In fact, so large is Nvidia’s market capitalisation now, the company is the size of the entirety of the French and German indices combined, a great statistic to wrap up the week with…
This coming week
They say that a little bit of confidence can go a long way and in the field of economics, the axiom certainly rings true.Consumer confidence is vastly important when assessing the general health of an economy, with the majority of economic activity coming from the person on the street and their changing spending habits. The US Conference Board releases its American consumer Confidence numbers during the beginning of the coming week, acting as an invaluable instrument in the economist’s toolbox due to its sheer breath. The reading comes from a survey of about 3,000 households, asking respondents to rate the relative level of current and future economic conditions including labour availability, business conditions and overall economic situation. With a new man set to arrive in the White House in January the data should take on an added significance, as a close-run US election is bound to have affected consumer behaviour in some ways.
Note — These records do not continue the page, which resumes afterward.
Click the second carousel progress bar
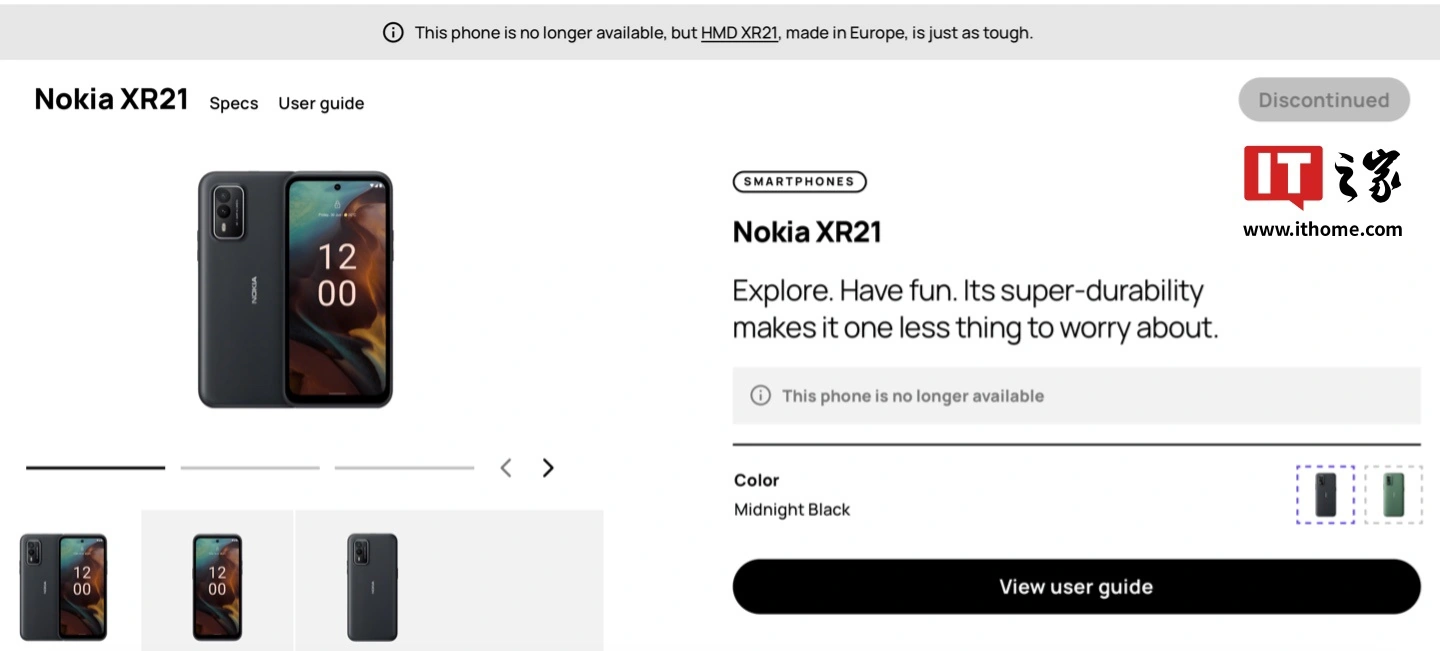 click(x=250, y=467)
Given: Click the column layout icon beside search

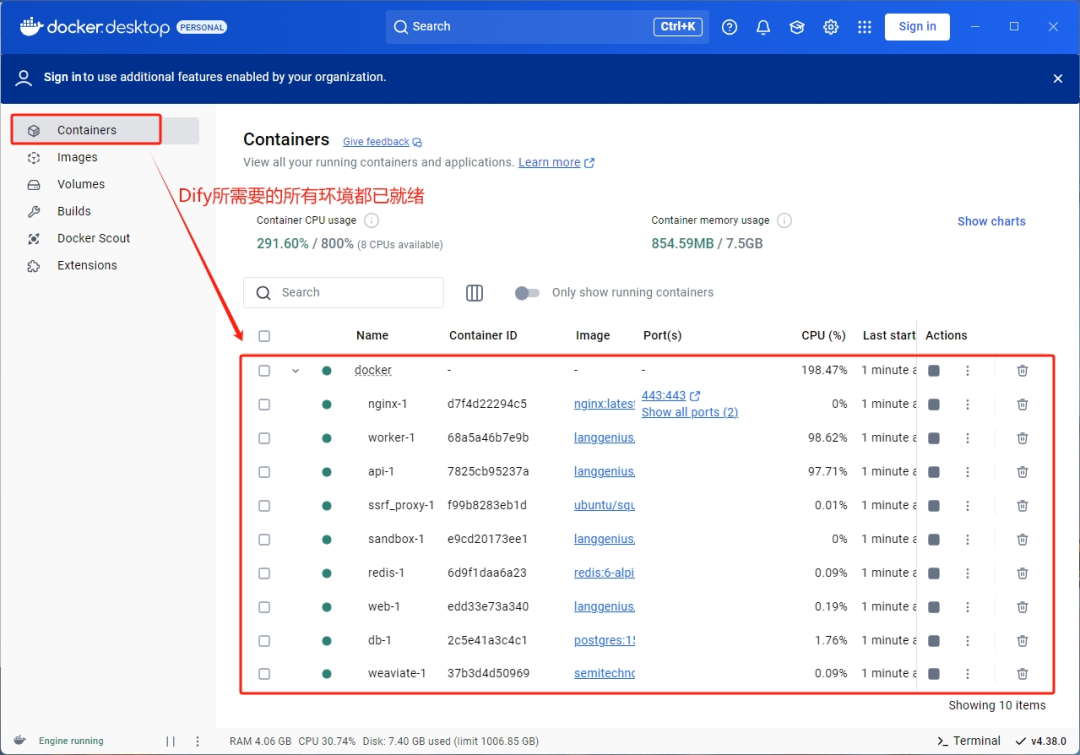Looking at the screenshot, I should pos(475,293).
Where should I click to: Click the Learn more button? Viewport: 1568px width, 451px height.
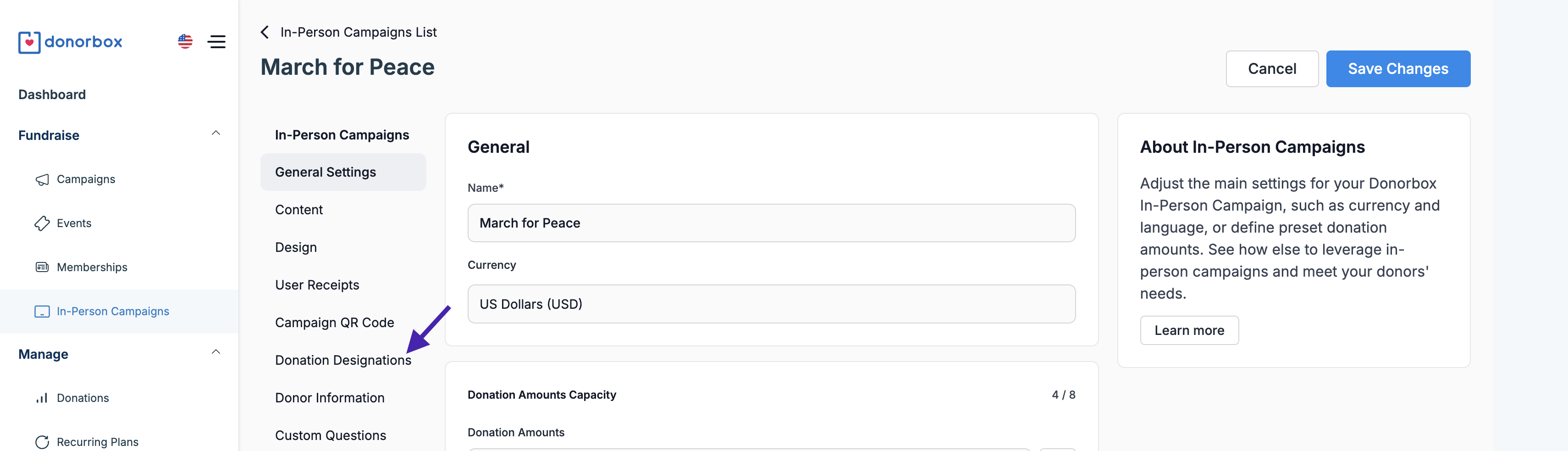(1189, 330)
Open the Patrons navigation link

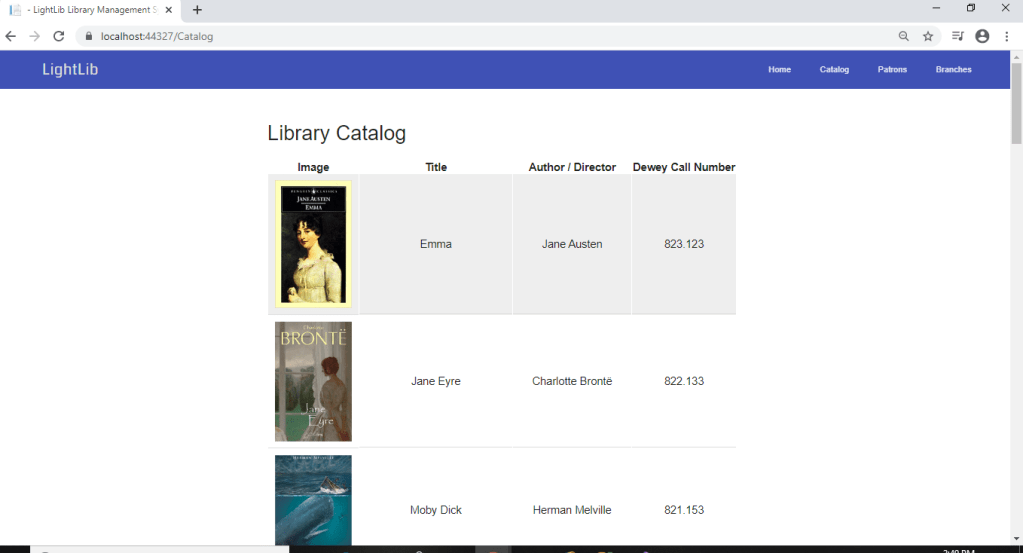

The middle of next week also gives us a greater insight into how strong the American economy is in general, with a triple whammy of data, followed by the release of the Fed’s minutes from their previous meeting. With Unemployment Claims, inflation numbers and Prelim Gross Domestic Product figures all useful in their own ways, they are all backward looking, which may mean many economists will focus on the news from the Federal Reserve on the Wednesday evening.
The release of their latest minutes will act as a detailed record of the central bank’s most recent meeting, providing in-depth insights into the economic and financial conditions that influenced their vote on where to set interest rates and should have a strong impact on global markets. With the Fed having cut interest rates by 0.25% a few weeks ago, the notes should take on added significance and could indeed help us gauge expectations for another move by Jay Powell’s team before the end of the year.
Whilst the US consumer seems to have remained relatively buoyant over the past year or so, it is a very different picture in Europe, with Germany especially facing harder times. The end of the week should help us to get a feeling for the outlook of not just Germany but the wider bloc, with important inflation number released for the EU’s largest economy. With the German economy having suffered most at the hands of higher gas prices from the east recently, inflation seems to have relented of late but takes on added significance for the cost of fuel as the Winter draws nearer.
The information in this article should not be regarded as financial advice. Please remember that the value of investments can go down as well as up and may be worth less than was paid in. Information is based on abrdn’s understanding in November 2024.